*** GIVEN ENTRIES
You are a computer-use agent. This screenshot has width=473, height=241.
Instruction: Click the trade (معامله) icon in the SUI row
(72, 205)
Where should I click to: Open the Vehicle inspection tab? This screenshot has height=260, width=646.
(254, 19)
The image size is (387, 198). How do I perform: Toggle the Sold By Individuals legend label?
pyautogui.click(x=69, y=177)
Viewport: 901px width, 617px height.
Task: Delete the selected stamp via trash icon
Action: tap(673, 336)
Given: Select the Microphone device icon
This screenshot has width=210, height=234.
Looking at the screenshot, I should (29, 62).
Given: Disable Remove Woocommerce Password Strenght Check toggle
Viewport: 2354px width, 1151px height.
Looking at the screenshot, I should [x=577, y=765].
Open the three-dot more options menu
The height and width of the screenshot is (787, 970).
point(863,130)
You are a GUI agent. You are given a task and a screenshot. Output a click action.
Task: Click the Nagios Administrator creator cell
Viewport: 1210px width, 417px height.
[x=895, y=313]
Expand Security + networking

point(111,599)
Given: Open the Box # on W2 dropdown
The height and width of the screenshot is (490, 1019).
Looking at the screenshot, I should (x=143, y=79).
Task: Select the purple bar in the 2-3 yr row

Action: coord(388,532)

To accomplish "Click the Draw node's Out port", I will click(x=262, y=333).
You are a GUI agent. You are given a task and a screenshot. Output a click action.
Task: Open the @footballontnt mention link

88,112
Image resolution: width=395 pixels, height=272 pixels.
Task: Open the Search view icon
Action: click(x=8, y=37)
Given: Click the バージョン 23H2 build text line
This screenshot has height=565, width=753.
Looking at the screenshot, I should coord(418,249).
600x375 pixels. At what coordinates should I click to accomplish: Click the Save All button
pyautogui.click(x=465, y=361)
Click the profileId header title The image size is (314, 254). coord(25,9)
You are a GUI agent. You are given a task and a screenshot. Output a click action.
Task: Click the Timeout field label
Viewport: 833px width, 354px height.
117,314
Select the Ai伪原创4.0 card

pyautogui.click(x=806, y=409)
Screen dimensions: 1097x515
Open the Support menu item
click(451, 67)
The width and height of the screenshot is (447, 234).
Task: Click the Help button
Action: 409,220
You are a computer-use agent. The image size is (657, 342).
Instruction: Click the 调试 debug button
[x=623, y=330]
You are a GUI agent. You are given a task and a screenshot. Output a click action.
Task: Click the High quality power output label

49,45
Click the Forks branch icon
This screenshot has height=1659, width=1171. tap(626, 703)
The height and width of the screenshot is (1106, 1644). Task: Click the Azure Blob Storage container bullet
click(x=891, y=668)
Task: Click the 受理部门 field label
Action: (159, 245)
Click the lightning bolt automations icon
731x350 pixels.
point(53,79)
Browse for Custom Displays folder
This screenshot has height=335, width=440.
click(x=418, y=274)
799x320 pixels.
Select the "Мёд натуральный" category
******
> **WHAT TO WORK ON**: Search the lines above for the string "computer" and copy each line that has it.

> **WRITTEN SOLUTION**:
You are a computer-use agent. This screenshot has width=473, height=241.
You are a computer-use agent. The image size is (657, 342).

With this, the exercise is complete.